Thus, in the second aspect, lactic acid in the culture solution 14
is removed by using a culture apparatus equipped with the culture
vessel 10, and the lactic acid adsorbent 4 supported on the inner
wall surface of the culture vessel 10.
[0041] In a third aspect as illustrated in FIG. 1C, the culture
vessel 10 has a structure in which the inside of the vessel is
divided into an upper part 10a and a lower part 10b by a diaphragm
18 such as a porous membrane. The culture vessel 10 of this kind is
exemplified by a cell culture insert. The upper part 10a contains
the culture solution 14 and the cells 16, and the lower part 10b
contains the culture solution 14 and the lactic acid adsorbent 4.

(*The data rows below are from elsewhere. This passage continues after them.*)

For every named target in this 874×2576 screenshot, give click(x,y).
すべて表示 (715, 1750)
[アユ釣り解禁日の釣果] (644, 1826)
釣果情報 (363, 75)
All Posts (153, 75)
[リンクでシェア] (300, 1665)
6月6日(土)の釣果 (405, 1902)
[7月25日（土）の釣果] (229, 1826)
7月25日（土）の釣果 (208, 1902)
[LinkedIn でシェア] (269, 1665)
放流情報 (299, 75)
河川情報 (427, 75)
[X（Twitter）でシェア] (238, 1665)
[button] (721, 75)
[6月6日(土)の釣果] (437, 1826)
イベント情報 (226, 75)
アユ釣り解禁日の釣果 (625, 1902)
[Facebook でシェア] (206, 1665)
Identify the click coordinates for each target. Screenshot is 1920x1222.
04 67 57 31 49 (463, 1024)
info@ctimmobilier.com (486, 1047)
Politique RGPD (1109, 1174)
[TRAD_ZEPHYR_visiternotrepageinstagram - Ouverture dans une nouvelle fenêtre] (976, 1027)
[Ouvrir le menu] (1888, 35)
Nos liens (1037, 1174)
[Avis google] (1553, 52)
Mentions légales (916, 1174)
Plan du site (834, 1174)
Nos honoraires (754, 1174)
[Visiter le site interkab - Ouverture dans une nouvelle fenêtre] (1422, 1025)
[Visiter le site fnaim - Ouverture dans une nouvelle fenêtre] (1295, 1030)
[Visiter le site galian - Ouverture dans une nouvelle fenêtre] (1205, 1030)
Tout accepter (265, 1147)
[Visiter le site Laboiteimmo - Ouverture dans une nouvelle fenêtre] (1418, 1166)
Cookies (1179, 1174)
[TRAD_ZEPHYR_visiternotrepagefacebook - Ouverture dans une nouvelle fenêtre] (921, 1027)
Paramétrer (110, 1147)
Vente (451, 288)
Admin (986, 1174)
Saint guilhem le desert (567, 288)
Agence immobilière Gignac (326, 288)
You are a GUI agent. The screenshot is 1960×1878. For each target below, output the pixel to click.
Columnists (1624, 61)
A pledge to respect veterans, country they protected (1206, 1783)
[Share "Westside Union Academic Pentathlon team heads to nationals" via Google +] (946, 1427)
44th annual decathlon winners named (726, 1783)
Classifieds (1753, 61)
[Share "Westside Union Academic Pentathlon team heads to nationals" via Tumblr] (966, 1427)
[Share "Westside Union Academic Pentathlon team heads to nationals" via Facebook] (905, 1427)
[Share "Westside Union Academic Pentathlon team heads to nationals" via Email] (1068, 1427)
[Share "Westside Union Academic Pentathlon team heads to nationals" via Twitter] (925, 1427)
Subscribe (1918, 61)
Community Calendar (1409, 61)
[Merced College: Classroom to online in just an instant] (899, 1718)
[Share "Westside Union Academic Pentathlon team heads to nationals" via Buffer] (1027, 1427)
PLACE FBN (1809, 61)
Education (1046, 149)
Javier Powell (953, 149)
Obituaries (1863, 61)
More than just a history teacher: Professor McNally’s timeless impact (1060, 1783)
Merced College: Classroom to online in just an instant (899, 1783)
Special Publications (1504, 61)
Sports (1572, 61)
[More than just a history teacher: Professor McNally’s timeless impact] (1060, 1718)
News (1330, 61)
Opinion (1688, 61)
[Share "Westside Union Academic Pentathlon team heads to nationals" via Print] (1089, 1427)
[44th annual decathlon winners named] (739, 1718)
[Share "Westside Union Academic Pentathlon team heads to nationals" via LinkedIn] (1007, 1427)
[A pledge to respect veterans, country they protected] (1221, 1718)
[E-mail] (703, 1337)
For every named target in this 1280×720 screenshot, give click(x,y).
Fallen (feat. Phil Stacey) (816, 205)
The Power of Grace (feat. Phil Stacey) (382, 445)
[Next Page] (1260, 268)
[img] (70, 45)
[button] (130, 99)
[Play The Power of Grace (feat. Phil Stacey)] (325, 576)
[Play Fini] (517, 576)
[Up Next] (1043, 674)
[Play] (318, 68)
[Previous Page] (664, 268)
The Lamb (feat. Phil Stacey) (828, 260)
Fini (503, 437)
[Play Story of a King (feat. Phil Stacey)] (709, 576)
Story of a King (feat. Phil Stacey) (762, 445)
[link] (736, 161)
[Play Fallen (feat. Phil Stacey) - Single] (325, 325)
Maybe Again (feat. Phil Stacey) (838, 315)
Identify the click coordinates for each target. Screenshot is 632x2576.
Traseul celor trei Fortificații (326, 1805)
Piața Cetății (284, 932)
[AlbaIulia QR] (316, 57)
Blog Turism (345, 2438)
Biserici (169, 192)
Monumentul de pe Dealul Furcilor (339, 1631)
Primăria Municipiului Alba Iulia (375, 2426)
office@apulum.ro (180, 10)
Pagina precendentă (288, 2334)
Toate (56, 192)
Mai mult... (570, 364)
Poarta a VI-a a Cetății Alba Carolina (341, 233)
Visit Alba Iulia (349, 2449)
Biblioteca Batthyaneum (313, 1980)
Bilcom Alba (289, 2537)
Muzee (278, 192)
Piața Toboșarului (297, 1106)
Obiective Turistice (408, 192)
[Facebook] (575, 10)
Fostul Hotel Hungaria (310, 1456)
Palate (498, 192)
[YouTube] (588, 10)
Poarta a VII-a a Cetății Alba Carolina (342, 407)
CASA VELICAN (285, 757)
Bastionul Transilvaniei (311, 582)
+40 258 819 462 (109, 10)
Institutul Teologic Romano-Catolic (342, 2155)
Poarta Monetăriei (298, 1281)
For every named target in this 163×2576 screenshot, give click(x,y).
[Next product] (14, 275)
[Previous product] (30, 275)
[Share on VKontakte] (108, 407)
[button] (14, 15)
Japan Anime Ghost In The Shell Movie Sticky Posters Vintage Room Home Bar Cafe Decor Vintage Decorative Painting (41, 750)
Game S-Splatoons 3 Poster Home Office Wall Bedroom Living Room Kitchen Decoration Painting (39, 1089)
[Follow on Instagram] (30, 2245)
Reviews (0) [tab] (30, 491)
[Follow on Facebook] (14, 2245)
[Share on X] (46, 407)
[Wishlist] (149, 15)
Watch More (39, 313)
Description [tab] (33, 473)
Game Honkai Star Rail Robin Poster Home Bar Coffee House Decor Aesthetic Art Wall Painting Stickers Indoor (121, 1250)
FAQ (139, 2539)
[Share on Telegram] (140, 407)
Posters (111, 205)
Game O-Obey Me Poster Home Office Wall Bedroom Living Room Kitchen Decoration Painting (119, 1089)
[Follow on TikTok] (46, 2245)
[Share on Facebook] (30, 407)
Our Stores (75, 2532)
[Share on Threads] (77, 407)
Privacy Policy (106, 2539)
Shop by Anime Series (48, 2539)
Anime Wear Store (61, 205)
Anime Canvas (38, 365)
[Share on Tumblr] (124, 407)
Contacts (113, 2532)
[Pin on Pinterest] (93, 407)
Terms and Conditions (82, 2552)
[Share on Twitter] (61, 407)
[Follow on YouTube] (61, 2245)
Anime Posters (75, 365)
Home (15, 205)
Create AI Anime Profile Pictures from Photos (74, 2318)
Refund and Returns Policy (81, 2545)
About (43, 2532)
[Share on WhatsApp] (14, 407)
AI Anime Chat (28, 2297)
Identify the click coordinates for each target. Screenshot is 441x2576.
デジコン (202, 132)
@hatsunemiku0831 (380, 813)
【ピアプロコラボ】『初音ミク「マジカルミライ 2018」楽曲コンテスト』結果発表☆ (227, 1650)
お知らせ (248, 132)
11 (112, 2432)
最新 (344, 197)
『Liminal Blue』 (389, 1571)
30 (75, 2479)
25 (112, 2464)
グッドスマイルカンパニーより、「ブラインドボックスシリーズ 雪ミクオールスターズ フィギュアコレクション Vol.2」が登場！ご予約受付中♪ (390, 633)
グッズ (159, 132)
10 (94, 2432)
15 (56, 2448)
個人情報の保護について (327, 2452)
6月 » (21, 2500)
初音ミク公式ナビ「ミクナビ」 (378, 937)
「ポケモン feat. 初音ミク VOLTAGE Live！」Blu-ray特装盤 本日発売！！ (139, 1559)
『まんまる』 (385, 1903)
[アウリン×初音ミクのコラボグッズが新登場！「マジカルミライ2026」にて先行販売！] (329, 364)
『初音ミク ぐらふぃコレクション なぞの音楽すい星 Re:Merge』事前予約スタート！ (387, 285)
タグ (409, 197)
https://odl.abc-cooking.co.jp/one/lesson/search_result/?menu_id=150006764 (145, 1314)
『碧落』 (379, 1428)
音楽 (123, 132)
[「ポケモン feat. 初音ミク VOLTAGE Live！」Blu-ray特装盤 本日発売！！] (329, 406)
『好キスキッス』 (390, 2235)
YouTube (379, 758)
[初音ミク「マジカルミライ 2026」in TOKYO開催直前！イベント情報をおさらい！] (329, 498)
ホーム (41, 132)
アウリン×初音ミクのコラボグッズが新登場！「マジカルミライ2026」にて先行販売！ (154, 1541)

The culture solution 14 can move back and forth between the upper
part 10a and the lower part 10b through the diaphragm 18. In
contrast, the cells 16 and the lactic acid adsorbent 4 cannot pass
through the diaphragm 18.
[0042] In such a structure, the culture solution 14 comes into
contact with the lactic acid adsorbent 4 contained in the lower
part 10b. The lactic acid in the culture solution 14 can be
therefore adsorbed onto the lactic acid adsorbent 4. Thus, in the
third aspect, lactic acid in the culture solution 14 is removed by
using a culture apparatus equipped with the culture vessel 10, the
lactic acid adsorbent 4, and the diaphragm 18 that divides the
inside of the culture vessel 10 into a first space containing the
lactic acid adsorbent 4 and a second space containing the cells
16.
[0043] In a fourth aspect illustrated in FIG. 1D, the lactic acid
adsorbent 4 in the form of particles is dispersed, precipitated, or
suspended in the culture solution 14. Accordingly, the lactic acid
in the culture solution 14 can be adsorbed onto the lactic acid
adsorbent 4. The lactic acid adsorbent 4 preferably has
predetermined size or larger, such as 10 .mu.m or larger, to
prevent phagocytosis by the cells 16. Thus, in the fourth aspect,
lactic acid in the culture solution 14 is removed by using a
culture apparatus equipped with the culture vessel 10, and the
lactic acid adsorbent 4 added to the culture solution 14 in the
culture vessel 10.
[0044] The lactic acid adsorbent is preferably coated with a resin,
such as polyvinyl alcohol, a biological gel, such as collagen,
alginic acid or gelatin, or the like. This can restrain fine
particles that may affect cells and the like from flowing out of
the lactic acid adsorbent into the culture solution. Alternatively,
the lactic acid adsorbent may be formed by kneading a layered
double hydroxide with a ceramic binder, resin binder, biological
gel, or the like. This can also restrain the outflow of the fine
particles. Examples of the ceramic binder include an alumina binder
and colloidal silica. Examples of the resin binder include
polyvinyl alcohol and carboxymethyl cellulose. Examples of the
biological gel include collagen, alginic acid and gelatin.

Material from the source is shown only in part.